Ok, I didn't know that, haven't used Perl in a long time. But I don't think any of my Perl programming colleagues have heard of it or like using it. I still think their code is harder to read because of this ingrained bad practice.


> I don't want to live in a world where the language I speak evolved slowly over the past 1600 years.

English is ultimately derived from Proto-Indo-European (as far as we can tell), which goes back at least six thousand years.


people this cool obviously shoot for the readability of J.


Perl is actually readable compated to that.


SQL definitely has weaknesses, but I wish people wouldn't use "straw man" examples to crap all over it.

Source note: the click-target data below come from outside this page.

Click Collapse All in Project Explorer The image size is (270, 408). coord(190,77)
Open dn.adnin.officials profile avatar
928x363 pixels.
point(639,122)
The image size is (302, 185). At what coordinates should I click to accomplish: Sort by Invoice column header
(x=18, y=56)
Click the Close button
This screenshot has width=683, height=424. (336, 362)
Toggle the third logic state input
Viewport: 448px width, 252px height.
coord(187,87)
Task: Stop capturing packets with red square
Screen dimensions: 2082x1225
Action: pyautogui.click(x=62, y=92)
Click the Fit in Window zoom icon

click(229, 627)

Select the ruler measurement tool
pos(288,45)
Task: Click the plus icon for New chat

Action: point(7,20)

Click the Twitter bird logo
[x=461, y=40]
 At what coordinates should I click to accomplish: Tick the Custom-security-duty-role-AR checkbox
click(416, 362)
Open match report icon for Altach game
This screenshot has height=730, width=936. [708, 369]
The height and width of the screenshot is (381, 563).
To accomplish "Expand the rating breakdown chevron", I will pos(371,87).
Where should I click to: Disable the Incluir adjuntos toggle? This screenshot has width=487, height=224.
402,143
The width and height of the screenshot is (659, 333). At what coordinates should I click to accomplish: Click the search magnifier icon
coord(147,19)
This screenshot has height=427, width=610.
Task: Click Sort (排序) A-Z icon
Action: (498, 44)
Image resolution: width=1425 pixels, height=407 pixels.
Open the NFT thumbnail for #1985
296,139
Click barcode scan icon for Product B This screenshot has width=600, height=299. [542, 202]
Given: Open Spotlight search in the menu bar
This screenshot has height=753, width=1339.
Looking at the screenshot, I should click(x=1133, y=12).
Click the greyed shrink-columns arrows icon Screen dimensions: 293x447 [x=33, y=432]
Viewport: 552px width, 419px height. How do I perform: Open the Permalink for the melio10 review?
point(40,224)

The flux example from his blog post would look something like this:

    select 
        lag(value, 0) over recent * 1 + 
        lag(value, 1) over recent * 0.5 + 
        lag(value, 2) over recent * 0.25 + 
        ... as exp_moving_avg
    from telegraph
    where time > datetime_sub(current_datetime(), interval 1 hour)
    and measurement = 'foo'
    window recent as (order by time rows 10 preceding)
Here, the main difference between flux is that flux has a built-in exponential moving average function, whereas in SQL we have to actually write out the formula.


> Here, the main difference between flux is that flux has a built-in exponential moving average function, whereas in SQL we have to actually write out the formula.

The possibility to provide arbitrary data processing functions is one of the core features of contemporary query languages. In SQL it has always been a huge problem (and your example is a good demonstration). In the example provided by they also rely on a built-in (exponential smoothing) function and therefore it is not clear whether I can really perform arbitrary ad-hoc computations within the query itself (without built-in or externally defined functions).


> The possibility to provide arbitrary data processing functions is one of the core features of contemporary query languages.

Yes and this is actually a big selling point of PostgreSQL based solutions. It's important that peoples don't confuse Modern SQL solutions with the ones they may have encountered decades earlier or comparison with NoSQL will indeed be unfair.


Are you referring to windowing functions?


SQL has a very solid ground in research - a lot of - in relational algebra. If you try to make a query language that is a dsl for anything without a really different data model underneath, you will accomplish nothing great.


In the world of "theory meets engineering" SQL is pretty embarrassing too. Read this: https://www.dcs.warwick.ac.uk/~hugh/TTM/HAVING-A-Blunderful-...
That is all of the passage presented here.